Going to college is not mandatory: Dr. S’s guide on life choices in one simple blog post

There, I said it. If you don’t want to be in my class, I’d prefer you not be there. I am not a jailer. Nothing is mandatory. There are many paths, and many places to learn.

This news story is making the rounds, and ZOMG it totes proves that higher education is a totes ripoff, I totes tole ya…except why, exactly, we need a ranking system to explain to us that people who major in art, education, and the humanities at tiny second-tier schools are worse off is a bit beyond me. We know this. We’ve known this for years. We pay teachers shit salaries. Artists struggle. The humanities have been a luxury item for decades.

But, hey, uncovering the major shocking factoid that a degree in art from Clodhopper University doesn’t pay is super-big news. Save all that money (that you don’t have) and put the money in stocks. Because, you know, the people who wind up going to Clodhopper U had that money sitting around.”Shall I invest in stocks today, or go to community college? I need Slate to tell me.”)

There are any number of conditions under which a person shouldn’t go to college:

1) If you have to get into serious debt to do it and you are looking to college to pay your way out. I don’t know why everybody thinks it is news, or why the people who point it out think of themselves as special geniuses, but getting into massive debt for anything other than an extremely durable asset or a major increase in human capital is not likely to pay out. There are people in the world who can buy $350,000 cellos for fun even though they don’t play; there are people who can buy $350,000 cellos for whom it actually makes good professional sense to do so (professional cellists). For the rest of us, it would be financial idiocy. You wouldn’t buy a washer and dryer at 25 percent interest. You might at 2 percent. To figure that out, you do the math against the laundry mat. I wish higher education were free for everybody who had the talent, motivation, and interest. But it’s not, so do the math.

If you want to be in college because it’s fun to learn, you know what you want, and you can do it without getting into unrecoverable debt, or you don’t mind the debt, then that’s another thing entirely.

2) If you don’t want to go. I am not listening to any wah-wah about “My mom and dad are making me go.” Please. Get a spine. If you really, seriously have no idea what you want to do and you don’t want to continue your education, then ask them to help you by fronting your first month’s, last month’s and a deposit on an apartment of your own and then get out there and hustle if you think you’d rather do that. College will still be there if you think you want it later, and you might find you like doing something else enough to stick with it without going.

And parents, OMG, please don’t force your kids to go to college by refusing to help them get set up on their own. I am 100 percent behind saying “no” if the answer to not going to college alternative involves kids who think they are going to sponge off you indefinitely. But a person in college who doesn’t want to be there will find a dozen ways to not get anything out of being there, and in the mean time, you are writing tuition checks. So yeah, if little Bobby doesn’t want to do anything besides smoke pot and play video games, you have to realize there is really nobody at college who will force him to do anything besides smoke pot and pay video games. Do you want to pay tuition while he does that, or would you rather not?

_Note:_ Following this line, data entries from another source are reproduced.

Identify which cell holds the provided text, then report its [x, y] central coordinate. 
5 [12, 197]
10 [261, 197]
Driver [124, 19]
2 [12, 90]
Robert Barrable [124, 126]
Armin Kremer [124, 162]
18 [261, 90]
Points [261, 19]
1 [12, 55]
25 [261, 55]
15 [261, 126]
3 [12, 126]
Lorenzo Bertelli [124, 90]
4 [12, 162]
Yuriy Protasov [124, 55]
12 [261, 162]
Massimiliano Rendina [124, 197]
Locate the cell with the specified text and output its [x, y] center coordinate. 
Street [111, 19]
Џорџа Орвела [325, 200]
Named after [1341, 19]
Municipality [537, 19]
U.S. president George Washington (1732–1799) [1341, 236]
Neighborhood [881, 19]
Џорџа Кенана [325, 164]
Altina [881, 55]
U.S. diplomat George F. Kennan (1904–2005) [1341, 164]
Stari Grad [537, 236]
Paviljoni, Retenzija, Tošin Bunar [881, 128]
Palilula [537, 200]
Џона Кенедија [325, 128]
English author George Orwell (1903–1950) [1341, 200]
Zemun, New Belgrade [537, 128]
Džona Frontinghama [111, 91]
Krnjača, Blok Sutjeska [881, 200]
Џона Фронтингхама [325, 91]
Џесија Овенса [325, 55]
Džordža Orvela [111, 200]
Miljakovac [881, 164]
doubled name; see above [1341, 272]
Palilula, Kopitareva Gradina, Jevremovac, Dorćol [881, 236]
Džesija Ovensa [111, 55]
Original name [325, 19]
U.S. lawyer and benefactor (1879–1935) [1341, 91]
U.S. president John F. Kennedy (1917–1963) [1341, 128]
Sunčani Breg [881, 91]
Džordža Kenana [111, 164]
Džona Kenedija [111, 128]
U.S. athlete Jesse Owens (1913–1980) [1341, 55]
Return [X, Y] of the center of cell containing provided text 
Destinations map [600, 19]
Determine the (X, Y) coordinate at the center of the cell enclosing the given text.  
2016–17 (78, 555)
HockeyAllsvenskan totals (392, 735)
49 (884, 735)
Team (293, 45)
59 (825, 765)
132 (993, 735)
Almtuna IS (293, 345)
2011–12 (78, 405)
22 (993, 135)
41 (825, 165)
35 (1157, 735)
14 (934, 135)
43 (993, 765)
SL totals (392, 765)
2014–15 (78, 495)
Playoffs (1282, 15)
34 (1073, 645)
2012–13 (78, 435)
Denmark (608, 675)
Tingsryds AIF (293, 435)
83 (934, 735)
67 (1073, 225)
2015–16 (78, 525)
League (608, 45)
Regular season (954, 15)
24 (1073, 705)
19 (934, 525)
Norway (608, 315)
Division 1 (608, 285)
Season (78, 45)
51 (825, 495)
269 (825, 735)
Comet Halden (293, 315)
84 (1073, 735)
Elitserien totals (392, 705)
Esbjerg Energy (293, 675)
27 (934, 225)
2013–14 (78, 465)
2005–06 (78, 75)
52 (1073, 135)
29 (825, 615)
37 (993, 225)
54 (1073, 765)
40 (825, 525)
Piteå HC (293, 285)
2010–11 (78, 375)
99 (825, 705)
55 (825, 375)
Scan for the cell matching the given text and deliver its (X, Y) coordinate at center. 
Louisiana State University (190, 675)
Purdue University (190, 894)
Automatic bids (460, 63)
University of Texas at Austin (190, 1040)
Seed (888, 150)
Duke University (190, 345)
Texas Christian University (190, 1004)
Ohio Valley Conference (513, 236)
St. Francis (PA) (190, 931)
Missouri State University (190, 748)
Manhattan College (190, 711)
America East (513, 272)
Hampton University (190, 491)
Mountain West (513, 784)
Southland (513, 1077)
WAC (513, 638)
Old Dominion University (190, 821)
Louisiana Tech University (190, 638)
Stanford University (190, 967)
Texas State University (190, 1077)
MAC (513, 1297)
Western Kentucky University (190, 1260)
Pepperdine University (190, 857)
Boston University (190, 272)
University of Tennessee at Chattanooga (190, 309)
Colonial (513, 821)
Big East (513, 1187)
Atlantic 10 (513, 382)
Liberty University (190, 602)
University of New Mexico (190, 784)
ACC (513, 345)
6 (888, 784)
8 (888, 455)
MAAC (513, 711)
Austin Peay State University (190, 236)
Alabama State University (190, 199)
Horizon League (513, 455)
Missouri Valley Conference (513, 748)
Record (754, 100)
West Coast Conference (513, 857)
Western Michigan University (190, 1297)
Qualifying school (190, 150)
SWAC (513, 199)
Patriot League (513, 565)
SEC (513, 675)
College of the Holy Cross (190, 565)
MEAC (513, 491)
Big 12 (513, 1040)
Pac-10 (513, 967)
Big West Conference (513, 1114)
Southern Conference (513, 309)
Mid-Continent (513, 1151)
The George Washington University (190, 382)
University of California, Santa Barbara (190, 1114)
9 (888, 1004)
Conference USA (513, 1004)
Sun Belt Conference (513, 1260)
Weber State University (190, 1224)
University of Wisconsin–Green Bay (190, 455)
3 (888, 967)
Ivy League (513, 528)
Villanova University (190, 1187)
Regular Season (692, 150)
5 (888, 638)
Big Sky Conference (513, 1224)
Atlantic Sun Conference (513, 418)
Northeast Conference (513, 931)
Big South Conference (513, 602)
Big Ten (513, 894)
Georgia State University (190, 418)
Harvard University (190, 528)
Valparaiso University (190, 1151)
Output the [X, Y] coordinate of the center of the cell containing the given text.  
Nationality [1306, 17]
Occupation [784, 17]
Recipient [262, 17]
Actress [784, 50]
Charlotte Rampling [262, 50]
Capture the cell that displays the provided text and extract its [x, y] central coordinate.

I’m sick and tired of hearing about how “college isn’t worth it” when people send wee Bobby to college because he isn’t “ready” to live on his own and, thus, should go to college. That is insanity. The drug trade is alive and well on college campuses, binge drinking is everywhere, and nobody will force wee Bobby to grow up in college. Most colleges and universities are terrible, and exceedingly expensive, babysitters.

3) If a tech libertarian bazillionaire gives you $100,000 to start up your own company. By all means. Again, if it doesn’t work out, college will still be there if you blow through your $100K and fail. You can learn in many places.

4) If you can get the training you want on the job and you can get hired. Why not? College is really fun, but if you can apprentice with somebody and it’s something you want to do–again, college will be there later if you don’t like what you are doing. I repeat: you can learn in many places, and if you do not want to be college, then figure out it on your own. Again, you may find you like being apprenticed to a carpenter, electrician, or hairdresser. Every plumber who has come to my house seems to be genuinely happy in his or her work. That’s the idea. Making a decent living doing something you don’t mind getting up to do strikes me as close to heaven as anybody but the extremely fortunate get. You don’t know what you want until you try many things. And once you learn how to do something, you can, if you are entrepreneurial, start your own business.

I’m not the sort of person who thinks every university needs to survive to the end of the 21st century. I think there are enough people to support what I do. I believe in markets. If I find myself out of a job, I’ll have to do something else. No clue what. But I am going to barf if I hear any more about the “higher education bubble” or any more whining about “having to go to college.” You want to go to college, great. You don’t want to? Don’t. Lots of people do fine if they don’t; lots of people fail if they do–and vice versa. The general numbers about being better or worse off for going to college are general numbers and don’t tell you your future, it’s as simple as that. You could be the person who majors in music and who winds up starting a multi-million dollar label. Or the person who winds up teaching piano at an elementary school. One is more likely than the other, but still.